The Forgotten Beasts of Eld was McKillip's first fantasy
novel, back in 1974. It was also the first winner of the World Fantasy Award
for Best Novel, a year later -- and McKillip is one of only five authors
to win that one twice, hitting again with Ombria in Shadow almost thirty years later.
I finally got around to reading Eld in 2017, spurred on by this spiffy new edition from Tachyon. (And, when I say "new," I actually mean "coming in September.")

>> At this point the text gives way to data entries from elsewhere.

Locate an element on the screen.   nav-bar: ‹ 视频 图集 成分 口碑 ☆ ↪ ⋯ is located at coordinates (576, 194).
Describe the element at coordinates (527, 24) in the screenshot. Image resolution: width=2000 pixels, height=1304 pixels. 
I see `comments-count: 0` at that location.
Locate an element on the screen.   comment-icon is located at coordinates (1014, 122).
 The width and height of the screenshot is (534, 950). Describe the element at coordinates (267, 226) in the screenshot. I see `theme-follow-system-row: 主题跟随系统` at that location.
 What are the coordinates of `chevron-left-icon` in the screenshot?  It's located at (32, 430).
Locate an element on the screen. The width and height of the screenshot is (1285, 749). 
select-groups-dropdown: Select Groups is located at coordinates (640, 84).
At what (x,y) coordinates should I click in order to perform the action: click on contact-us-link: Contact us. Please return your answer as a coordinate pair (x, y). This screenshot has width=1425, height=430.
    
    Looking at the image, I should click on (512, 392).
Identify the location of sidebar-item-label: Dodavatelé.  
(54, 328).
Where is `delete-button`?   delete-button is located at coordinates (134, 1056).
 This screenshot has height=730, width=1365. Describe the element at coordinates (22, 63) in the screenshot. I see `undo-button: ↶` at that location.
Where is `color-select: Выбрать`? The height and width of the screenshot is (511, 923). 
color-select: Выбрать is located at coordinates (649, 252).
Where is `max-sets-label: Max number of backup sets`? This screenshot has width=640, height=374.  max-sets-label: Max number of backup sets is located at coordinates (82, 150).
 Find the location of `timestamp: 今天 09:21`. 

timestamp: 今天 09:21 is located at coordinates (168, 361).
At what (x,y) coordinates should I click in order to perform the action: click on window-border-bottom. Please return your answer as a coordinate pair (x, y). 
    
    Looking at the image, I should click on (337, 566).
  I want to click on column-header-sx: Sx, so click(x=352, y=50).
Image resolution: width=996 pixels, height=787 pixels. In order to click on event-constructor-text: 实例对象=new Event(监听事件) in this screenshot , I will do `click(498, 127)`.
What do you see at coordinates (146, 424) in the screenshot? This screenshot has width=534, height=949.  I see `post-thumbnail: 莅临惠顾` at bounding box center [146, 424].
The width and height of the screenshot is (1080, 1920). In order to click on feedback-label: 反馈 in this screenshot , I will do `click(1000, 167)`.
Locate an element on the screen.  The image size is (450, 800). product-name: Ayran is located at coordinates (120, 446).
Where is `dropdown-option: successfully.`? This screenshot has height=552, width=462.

Admittedly, I was five years old in 1974, and not really up to reading something as adult and smart as Eld
-- though I see that it has been published for younger readers now and
then, which surprises me. (It has no on-page sex, and the violence is
similarly muted, but its concerns and world-view are entirely adult and
it has not a spec of Bildungsroman about it -- it can be read by
some smart teens, but it makes no concessions to their knowledge and has
nothing to do with their worldview.)
The great thing about life, though, is that it's never too late to read a good book as long as you can read: any book that is worse read later is not that good to begin with. And Forgotten Beasts of Eld,
I think, will still be good and worth reading as long as there are men
and women who love and hate, who want power or to be left alone, who
live with each other and themselves after doing things they didn't know
they could, or would.
Eld is a secondary-world
fantasy, set in a lightly-sketched, fairy-tale-esque land. There is a
country that is the center of these people's world, but not necessarily
any more than that. There is a mountain on which lives a young woman,
the third generation of magical power to live there, all but alone,
along with the mythic and wonderful creatures that her originating
ancestor collected there. (In best fairy-tale fashion, McKillip begins Eld
by telling us of Myk, the by-blow son of the wizard Heald, and how he
came to Eld, gathered his beasts, and was followed by his son Ogam and
granddaughter Sybel. This all happens, matter-of-factly, in the first
four pages, to set the scene.)
Sybel is our heroine and
our central character, and she begins the novel perfectly happy, living
alone with her beasts on Eld Mountain. But then a warrior, Coren of
Sirle, comes to her after a great battle in the lands below, with a baby
that he says was the cause of the just-ended war: the illegitimate son
of his brother and the queen of King Drede of Edwold. Both the baby's
parents are now dead; the king is triumphant, and Sybel, that baby's
cousin, is the only possible safe place in the world for little Tamlorn.
She
raises that baby, but having Tam -- and having met Coren -- means
that's she's no longer isolated and separate from society. And that
long-standing, slow-running conflict between the King and Coren's noble
family will eventually drag her into it, no matter how much she wants to
stay apart.
Because once you have people that you care about, you're part of the world, and connected to the things they're connected to -- by blood or obligation or history or just chance.
Forgotten Beasts of Eld
is a remarkable novel to come from such a young person: wise and deep
and lucid and crisp, telling a story that contains very large things in a
short space, presenting difficult decisions and hard choices without
telling the reader how to feel about them. It was the first major
fantasy novel in a career full of them, and it reminds me, once again,
that I need to read McKillip's books more often.